For the reasons stated above, the Court determined that the plaintiffs indeed succeeded on the merits, that they would suffer irreparable harm without an injunction, that the balance of the hardships favors an injunction, and that an injunction is in the public interest.

There was discussion during the August 30th oral arguments of the potential remedy of awarding attorneys' fees and proposal costs to the plaintiffs, however the PCAs said this would be inadequate; what they want is to be able to fairly compete for the contract.

Judge Wheeler noted that resurrecting the solicitation and returning the procurement to the May 2, 2018 status quo will not prevent ED from continuing to develop its enhanced servicer program; on the other hand, plaintiffs depend on ED debt collection contracts to survive.

Finally, from a case cited by the plaintiffs (Starry Assoc.'s v. United States), he stated that "the public interest always favors inegrity in the federal government procurement process."

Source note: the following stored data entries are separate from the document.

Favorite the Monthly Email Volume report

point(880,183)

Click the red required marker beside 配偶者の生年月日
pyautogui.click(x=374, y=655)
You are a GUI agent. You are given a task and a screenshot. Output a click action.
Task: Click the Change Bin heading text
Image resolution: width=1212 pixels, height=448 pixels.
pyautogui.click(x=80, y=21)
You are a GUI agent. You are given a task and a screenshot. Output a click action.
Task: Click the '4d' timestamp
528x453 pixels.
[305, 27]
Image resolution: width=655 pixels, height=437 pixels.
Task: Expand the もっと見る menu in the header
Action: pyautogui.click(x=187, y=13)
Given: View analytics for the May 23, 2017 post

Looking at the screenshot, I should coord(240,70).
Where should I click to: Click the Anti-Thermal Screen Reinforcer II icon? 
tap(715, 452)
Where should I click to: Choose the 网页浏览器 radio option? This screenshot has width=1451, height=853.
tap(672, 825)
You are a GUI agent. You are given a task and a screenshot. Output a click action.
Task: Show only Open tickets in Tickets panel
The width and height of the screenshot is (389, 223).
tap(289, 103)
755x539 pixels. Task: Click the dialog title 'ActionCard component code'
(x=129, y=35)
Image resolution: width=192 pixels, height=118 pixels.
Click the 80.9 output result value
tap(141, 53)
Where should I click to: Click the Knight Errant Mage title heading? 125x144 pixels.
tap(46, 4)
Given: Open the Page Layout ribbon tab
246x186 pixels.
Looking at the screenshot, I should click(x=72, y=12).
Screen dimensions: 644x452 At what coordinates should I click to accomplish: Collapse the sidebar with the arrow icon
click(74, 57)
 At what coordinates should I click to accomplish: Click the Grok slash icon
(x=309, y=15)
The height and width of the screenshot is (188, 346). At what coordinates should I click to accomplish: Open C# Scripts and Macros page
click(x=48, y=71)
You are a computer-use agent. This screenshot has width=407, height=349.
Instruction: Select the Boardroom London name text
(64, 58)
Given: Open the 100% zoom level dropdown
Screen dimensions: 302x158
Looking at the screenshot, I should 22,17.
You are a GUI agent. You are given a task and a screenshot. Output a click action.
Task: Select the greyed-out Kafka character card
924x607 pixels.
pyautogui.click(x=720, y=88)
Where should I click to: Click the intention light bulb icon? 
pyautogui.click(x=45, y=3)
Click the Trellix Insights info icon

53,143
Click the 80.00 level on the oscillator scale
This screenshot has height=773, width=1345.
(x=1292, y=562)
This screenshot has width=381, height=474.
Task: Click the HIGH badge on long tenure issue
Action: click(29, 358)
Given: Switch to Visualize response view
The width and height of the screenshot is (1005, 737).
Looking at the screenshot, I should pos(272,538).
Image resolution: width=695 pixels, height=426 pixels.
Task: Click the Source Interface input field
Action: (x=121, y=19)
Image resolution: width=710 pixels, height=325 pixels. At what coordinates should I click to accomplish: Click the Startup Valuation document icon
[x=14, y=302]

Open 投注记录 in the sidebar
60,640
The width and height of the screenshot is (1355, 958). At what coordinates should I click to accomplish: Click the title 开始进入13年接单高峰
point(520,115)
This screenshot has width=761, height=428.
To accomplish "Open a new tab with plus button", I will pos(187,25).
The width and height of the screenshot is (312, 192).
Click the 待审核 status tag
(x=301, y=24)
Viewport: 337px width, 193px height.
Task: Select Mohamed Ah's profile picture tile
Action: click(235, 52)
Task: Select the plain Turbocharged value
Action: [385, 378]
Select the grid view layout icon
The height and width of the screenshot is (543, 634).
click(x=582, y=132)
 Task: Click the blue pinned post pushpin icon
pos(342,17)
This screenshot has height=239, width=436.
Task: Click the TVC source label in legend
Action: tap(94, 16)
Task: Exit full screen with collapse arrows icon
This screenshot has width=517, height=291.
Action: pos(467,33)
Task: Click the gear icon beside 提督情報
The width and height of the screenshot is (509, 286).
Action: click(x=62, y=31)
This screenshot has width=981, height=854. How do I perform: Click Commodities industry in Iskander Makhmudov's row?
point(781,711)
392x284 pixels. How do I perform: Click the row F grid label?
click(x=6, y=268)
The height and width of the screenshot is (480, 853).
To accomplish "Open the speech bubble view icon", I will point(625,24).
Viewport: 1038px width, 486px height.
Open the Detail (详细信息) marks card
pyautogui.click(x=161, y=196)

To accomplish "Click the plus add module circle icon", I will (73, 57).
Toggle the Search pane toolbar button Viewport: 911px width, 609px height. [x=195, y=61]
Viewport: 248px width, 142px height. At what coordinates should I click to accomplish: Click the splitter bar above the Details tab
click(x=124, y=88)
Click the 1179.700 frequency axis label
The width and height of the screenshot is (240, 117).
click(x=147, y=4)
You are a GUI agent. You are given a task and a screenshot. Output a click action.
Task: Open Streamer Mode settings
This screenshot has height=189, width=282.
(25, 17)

So. We are back at May 2, 2018. No costs have been awarded to either side. The Court has not told ED what to do, except that it has permanently enjoined the agency from canceling Solicitation No. ED-FSA-16-R-0009.

insideARM Perspective

What's next? Well, there will most certainly be a Chapter Five here. What can happen? A few thoughts:

  • ED could re-offer the contracts to Windham and Performant -- the two companies that had the contracts as of May 2, 2018.
  • ED could re-award to the original 7 who got the contract in December 2016, plus maybe a few more.
  • ED could take a 3rd shot at a revised RFP based on new criteria that the PCAs might possibly find reasonable.
  • As these are IDIQ (indefinite delivery/indefinite quantity) contracts, ED could make awards, but then just delay giving the awardees any work.
  • ED could make awards, but delay certification of the contractors' readiness to receive accounts.
  • ED could make awards, and determine that they DO need the services of large contractors, and send them accounts.
  • ED could make awards, send accounts, proceed with their enhanced servicing program, and eventually pull back the accounts (as they've said would happen with the small PCAs).
  • ED could make awards, send accounts, proceed with their enhanced servicing program, find that it will not be effective, and in the end, make full utilization of both large and small PCAs throughout the life of the contract.
  • No doubt there are other possibilities. 

The bottom line at this point is that there are human beings involved. Things can't possibly move forward in the best interests of borrowers, taxpayers, industry, or ED unless people can talk to each other. But how do you re-build a relationship that has become so acrimonious over the last few years?

Sources tell insideARM that, since December 2014 when Patty Queen Harper took over as administrator of the debt collection contracts (she has since left that position), nobody has spoken with a contracting officer, but all communication has been through email and memo. Contractors were told, "please don't send responses to our audit findings. When we want it, we'll ask for it." There has never been a discussion about best practices, and it has been management by threat since early 2015 when the five contractors were suddenly fired.

In my humble opinion, perhaps a mediated meeting among the parties would be a place to start. Now that there is no pending litigation, why not take the opportunity to bring in the experts, bring in the contractors, and create a public-private partnership to figure out the best way to manage the millions of loans currently in default, plus the inevitable future defaults that will occur. 

Meanwhile, the whiplash and uncertainty has got to be killing the employees of the PCAs, both large and small.